Lukewarm Carmen picks up steam at end
by Joe Banno
I'm not sure how Bizet's opera "Carmen" really benefits from a concert performance. The atmospheric scoring registers pretty vividly from the average opera house pit, without the orchestra needing to be put front-and-center. And this love-gone-homicidal tale -- so effectively dramatized by the composer -- cries out for the greasepaint and footlights to grab an audience by the throat.
(read more after the jump)
At the National Philharmonic's "Carmen"-in-concert on Saturday at Strathmore Hall, some halfhearted blocking and mimed stage business came to life only in the final scene, when tenor Daniel Snyder and mezzo Kendall Gladen upped the stakes and acted it as if the concert had blossomed into a full-scale production.
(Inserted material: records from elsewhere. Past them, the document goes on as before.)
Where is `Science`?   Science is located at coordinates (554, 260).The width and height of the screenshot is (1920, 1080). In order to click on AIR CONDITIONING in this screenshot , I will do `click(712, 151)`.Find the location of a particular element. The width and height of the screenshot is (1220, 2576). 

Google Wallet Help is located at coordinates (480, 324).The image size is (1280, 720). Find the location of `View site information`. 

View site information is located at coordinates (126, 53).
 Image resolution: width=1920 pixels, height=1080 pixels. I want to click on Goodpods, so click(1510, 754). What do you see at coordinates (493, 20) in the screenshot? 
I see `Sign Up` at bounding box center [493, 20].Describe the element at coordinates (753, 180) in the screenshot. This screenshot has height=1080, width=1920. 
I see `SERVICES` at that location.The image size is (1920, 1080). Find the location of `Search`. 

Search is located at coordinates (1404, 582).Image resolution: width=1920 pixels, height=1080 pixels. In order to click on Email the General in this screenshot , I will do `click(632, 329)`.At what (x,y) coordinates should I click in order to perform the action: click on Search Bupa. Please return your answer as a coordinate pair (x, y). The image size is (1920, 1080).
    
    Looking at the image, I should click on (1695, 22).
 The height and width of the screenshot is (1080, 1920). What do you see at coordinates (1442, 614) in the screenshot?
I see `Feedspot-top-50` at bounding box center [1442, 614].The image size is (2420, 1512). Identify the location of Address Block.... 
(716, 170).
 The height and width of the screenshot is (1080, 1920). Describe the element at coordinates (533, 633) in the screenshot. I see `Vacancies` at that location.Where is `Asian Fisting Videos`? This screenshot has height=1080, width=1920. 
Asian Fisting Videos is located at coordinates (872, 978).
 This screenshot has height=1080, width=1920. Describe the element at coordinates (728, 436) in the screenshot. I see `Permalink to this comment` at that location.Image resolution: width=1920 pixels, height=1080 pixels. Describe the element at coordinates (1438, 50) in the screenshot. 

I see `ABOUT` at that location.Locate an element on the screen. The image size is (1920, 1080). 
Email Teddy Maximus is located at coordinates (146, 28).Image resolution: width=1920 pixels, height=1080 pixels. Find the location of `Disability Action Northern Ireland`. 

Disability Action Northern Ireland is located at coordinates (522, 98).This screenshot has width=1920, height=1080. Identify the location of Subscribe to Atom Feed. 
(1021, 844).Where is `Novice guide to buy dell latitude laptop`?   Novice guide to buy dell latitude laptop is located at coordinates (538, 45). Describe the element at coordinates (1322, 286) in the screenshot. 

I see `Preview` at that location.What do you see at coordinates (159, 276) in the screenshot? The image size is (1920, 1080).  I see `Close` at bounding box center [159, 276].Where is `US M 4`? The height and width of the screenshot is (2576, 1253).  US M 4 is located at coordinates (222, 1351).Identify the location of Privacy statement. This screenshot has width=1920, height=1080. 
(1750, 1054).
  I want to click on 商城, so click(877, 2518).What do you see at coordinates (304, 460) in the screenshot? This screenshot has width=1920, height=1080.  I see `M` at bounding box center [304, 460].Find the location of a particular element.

The quiet intensity of Snyder's Don Jose throughout the evening, in fact, proved the dramatic focus of the performance, while the blend of easy sensuality and dignity in Gladen's Carmen brought a welcome respite from the role's oft-encountered histrionics.
Gladen's velvety tone and impressive chest voice also deserved praise, as did the thrilling ring and passionate phrasing in much of Snyder's singing. The other soloists ranged from the elegant Zuniga of bass James Shaffran to the lovely, if small-scaled, Micaela of soprano Theresa Santiago to baritone Dean Elzinga's rather tepid and under-powered Escamillo.
The orchestra and National Philharmonic Chorale gave a well-disciplined, warmly blended account of the score under Piotr Gajewski's baton. But the narration by Strathmore's president and CEO, Eliot Pfanstiehl (offered in lieu of dialogue, recitative or supertitles), was a tangle of mispronounced character names and ain't-opera-quaint condescension.
-- Joe Banno
Edited to add: Any comments on this or other weekend operas, notably the Met's "Rosenkavalier" broadcast?